--- EXTRAIT CHOISI ---
'''

Les quatre saisons du Japon

Le Haïku, poême court,

l'hiver,

le printemps,

l'été,

l'automne.

Le climat du Japon

L’archipel japonais s’étendant en longueur, il en résulte de grands contrastes climatiques.
Cependant presque tout le territoire se situe dans la zone tempérée. L'alternance saisonnière des vents est frappante entre l'hiver, où les hautes pressions de Sibérie exposent le Japon à un flux persistant de nord-ouest, et l'été, où les masses d'air tropical et humide recouvrent la plus grande partie de l'archipel.
Situé entre l'Asie, le continent le plus massif et le Pacifique, l'océan le plus vaste du globe, le Japon subit donc à la fois une forte influence continentale, et une forte influence maritime. Les quatre saisons sont ainsi très nettement distinctes.

En hiver, l'opposition est très marquée entre le Japon de l'Envers et le Japon de l'Endroit. Le premier, qui donne sur la mer du Japon, reçoit alors le vent froid de Sibérie, qui s'est chargé d'humidité à son passage sur la mer et provoque de grosses chutes de neige; au contraire, le second, qui donne sur le Pacifique et se trouve à l'abri du vent, connaît un temps clair et sec.
Au printemps et en automne, des bouffées d'air tiède et sec viennent du continent chinois: il fait alors le plus beau temps de l'année; c'est la saison des fleurs de cerisiers, ou bien celle du flamboiement des feuilles d'érables.
Mais la fin du printemps et le début de l'automne sont aussi les moments où les typhons sont les plus fréquents et frappent surtout les côtes du Sud-Est. Bien que destructeurs, ils donnent l'eau nécessaire aux rizières.
L'été, chaud et relativement sec, commence et finit avec les fortes pluies; celles-ci sont surtout abondantes dans le Sud-Ouest.

'''

--- LIGNES DE DONNÉES ---
'''

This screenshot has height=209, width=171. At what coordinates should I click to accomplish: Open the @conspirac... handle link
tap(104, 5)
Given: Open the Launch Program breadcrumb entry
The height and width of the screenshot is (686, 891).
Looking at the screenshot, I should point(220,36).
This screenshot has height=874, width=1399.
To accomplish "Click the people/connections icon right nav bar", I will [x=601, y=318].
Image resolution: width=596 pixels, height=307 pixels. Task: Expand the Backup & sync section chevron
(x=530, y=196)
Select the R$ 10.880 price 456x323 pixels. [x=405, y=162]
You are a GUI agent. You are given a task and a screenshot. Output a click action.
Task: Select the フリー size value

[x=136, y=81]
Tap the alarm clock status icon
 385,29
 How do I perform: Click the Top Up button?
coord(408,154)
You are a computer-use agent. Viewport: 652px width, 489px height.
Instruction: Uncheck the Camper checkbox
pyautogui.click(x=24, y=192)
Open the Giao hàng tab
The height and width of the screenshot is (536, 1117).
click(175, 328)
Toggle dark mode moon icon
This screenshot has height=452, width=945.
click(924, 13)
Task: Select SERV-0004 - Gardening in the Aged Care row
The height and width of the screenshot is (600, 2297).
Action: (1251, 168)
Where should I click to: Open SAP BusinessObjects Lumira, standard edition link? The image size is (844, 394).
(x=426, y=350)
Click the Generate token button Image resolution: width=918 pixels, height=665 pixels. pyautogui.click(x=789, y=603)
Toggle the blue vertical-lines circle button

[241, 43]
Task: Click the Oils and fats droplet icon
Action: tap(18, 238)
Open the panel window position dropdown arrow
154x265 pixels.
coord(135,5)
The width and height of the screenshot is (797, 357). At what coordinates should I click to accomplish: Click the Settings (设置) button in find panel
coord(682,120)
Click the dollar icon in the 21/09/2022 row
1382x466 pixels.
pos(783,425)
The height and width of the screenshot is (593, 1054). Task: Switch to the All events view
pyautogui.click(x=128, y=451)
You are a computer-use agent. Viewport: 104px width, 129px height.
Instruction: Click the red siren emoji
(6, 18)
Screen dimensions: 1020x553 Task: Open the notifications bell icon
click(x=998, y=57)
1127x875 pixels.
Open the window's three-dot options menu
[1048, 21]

'''

--- EXERCICES ÉCRITS ---
(a) Répondez aux questions suivantes sur le texte consacré au climat du Japon :
(i) D'où viennent les hautes pressions qui exposent le Japon, en hiver, à un flux persistant de nord-ouest ?
(ii) Quelles côtes les typhons frappent-ils surtout ?
(iii) Dans quelle région les fortes pluies de l'été sont-elles surtout abondantes ?
(b) Recopiez le passage du texte consacré au climat du Japon qui va de « Au printemps et » à « dans le Sud-Ouest. ».

--- CORRIGÉ DES EXERCICES ---
(a)
(i) De Sibérie.
(ii) Les côtes du Sud-Est.
(iii) Dans le Sud-Ouest.

(b)
Au printemps et en automne, des bouffées d'air tiède et sec viennent du continent chinois: il fait alors le plus beau temps de l'année; c'est la saison des fleurs de cerisiers, ou bien celle du flamboiement des feuilles d'érables.
Mais la fin du printemps et le début de l'automne sont aussi les moments où les typhons sont les plus fréquents et frappent surtout les côtes du Sud-Est. Bien que destructeurs, ils donnent l'eau nécessaire aux rizières.
L'été, chaud et relativement sec, commence et finit avec les fortes pluies; celles-ci sont surtout abondantes dans le Sud-Ouest.